ROWS |
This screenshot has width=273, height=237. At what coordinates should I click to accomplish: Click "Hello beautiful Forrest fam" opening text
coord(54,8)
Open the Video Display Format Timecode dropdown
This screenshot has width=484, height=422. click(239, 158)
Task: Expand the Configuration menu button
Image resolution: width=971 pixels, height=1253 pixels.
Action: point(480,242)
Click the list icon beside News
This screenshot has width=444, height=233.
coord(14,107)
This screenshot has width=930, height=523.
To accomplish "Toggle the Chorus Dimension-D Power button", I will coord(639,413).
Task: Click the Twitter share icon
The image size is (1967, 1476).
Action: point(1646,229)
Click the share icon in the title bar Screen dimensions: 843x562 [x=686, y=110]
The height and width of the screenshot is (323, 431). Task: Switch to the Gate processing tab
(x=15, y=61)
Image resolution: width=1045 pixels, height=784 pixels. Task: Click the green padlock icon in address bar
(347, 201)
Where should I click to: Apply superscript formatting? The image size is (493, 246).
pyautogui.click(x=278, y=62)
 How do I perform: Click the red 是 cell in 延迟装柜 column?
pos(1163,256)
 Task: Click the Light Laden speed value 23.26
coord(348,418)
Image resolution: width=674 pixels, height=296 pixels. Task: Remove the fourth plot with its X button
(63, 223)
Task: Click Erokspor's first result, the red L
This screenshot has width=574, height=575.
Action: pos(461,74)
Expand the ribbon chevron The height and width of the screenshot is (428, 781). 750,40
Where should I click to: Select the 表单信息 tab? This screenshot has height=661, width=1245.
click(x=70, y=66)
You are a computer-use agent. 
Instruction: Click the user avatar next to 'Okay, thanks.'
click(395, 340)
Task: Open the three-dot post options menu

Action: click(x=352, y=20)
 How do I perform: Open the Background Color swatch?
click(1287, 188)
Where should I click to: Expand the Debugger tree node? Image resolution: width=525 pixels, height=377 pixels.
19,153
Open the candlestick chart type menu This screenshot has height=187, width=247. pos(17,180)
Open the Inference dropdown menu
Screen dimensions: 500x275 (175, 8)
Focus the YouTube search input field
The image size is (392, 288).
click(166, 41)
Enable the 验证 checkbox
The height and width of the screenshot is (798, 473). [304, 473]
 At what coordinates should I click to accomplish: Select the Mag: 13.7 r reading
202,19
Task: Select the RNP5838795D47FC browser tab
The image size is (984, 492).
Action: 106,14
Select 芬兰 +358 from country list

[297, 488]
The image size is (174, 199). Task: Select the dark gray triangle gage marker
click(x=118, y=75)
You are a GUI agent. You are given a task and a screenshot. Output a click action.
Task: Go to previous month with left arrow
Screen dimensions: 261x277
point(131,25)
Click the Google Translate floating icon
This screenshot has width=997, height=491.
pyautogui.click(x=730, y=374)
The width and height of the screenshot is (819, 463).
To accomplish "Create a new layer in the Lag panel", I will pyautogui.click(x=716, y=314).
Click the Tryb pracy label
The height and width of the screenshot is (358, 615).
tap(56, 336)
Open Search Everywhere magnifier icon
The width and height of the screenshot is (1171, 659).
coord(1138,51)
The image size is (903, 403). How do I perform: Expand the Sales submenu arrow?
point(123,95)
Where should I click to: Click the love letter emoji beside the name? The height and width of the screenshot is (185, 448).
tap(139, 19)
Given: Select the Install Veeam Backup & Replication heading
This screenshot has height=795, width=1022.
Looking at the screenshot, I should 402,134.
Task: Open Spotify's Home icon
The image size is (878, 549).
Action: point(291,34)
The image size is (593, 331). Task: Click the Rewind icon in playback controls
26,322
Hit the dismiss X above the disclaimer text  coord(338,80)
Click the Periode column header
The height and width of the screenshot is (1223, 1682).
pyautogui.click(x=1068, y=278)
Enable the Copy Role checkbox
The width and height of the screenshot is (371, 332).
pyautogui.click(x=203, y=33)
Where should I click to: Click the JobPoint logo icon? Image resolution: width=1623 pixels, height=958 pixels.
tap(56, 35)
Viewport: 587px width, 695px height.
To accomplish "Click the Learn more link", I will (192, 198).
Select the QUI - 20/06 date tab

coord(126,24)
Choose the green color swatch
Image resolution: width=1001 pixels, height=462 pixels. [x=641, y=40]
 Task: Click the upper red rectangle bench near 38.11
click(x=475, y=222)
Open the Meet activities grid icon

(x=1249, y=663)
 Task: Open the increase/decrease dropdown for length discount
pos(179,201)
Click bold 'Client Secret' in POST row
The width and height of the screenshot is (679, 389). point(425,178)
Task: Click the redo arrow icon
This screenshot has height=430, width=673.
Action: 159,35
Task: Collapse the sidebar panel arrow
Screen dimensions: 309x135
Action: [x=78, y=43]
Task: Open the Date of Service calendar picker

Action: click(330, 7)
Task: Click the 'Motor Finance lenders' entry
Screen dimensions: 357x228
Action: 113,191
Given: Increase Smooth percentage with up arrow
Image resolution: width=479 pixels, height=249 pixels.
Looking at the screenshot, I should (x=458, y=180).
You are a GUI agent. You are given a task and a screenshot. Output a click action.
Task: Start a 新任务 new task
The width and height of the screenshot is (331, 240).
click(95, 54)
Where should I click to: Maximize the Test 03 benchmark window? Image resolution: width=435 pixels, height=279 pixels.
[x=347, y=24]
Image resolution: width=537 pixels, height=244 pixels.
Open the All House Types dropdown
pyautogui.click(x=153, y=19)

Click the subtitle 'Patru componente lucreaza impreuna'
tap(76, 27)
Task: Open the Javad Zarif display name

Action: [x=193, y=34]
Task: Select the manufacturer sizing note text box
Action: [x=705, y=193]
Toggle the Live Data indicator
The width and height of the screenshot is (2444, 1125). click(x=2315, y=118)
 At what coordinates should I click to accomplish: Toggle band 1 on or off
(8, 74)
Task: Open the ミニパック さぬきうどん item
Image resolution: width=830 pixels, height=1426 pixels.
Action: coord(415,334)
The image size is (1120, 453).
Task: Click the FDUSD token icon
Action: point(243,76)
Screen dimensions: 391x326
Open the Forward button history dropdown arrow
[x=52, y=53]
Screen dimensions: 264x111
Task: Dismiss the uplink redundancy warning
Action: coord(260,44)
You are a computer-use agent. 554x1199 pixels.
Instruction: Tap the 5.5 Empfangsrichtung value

WHAT YOU HAVE TO DO |
Quote the records exactly as they appear, from the line with "Click bold 'Client Secret' in POST row" up to and including the last line of the records.

SOLUTION TO THIS TASK |
Click bold 'Client Secret' in POST row
The width and height of the screenshot is (679, 389). point(425,178)
Task: Click the redo arrow icon
This screenshot has height=430, width=673.
Action: 159,35
Task: Collapse the sidebar panel arrow
Screen dimensions: 309x135
Action: [x=78, y=43]
Task: Open the Date of Service calendar picker

Action: click(330, 7)
Task: Click the 'Motor Finance lenders' entry
Screen dimensions: 357x228
Action: 113,191
Given: Increase Smooth percentage with up arrow
Image resolution: width=479 pixels, height=249 pixels.
Looking at the screenshot, I should (x=458, y=180).
You are a GUI agent. You are given a task and a screenshot. Output a click action.
Task: Start a 新任务 new task
The width and height of the screenshot is (331, 240).
click(95, 54)
Where should I click to: Maximize the Test 03 benchmark window? Image resolution: width=435 pixels, height=279 pixels.
[x=347, y=24]
Image resolution: width=537 pixels, height=244 pixels.
Open the All House Types dropdown
pyautogui.click(x=153, y=19)

Click the subtitle 'Patru componente lucreaza impreuna'
tap(76, 27)
Task: Open the Javad Zarif display name

Action: [x=193, y=34]
Task: Select the manufacturer sizing note text box
Action: [x=705, y=193]
Toggle the Live Data indicator
The width and height of the screenshot is (2444, 1125). click(x=2315, y=118)
 At what coordinates should I click to accomplish: Toggle band 1 on or off
(8, 74)
Task: Open the ミニパック さぬきうどん item
Image resolution: width=830 pixels, height=1426 pixels.
Action: coord(415,334)
The image size is (1120, 453).
Task: Click the FDUSD token icon
Action: point(243,76)
Screen dimensions: 391x326
Open the Forward button history dropdown arrow
[x=52, y=53]
Screen dimensions: 264x111
Task: Dismiss the uplink redundancy warning
Action: coord(260,44)
You are a computer-use agent. 554x1199 pixels.
Instruction: Tap the 5.5 Empfangsrichtung value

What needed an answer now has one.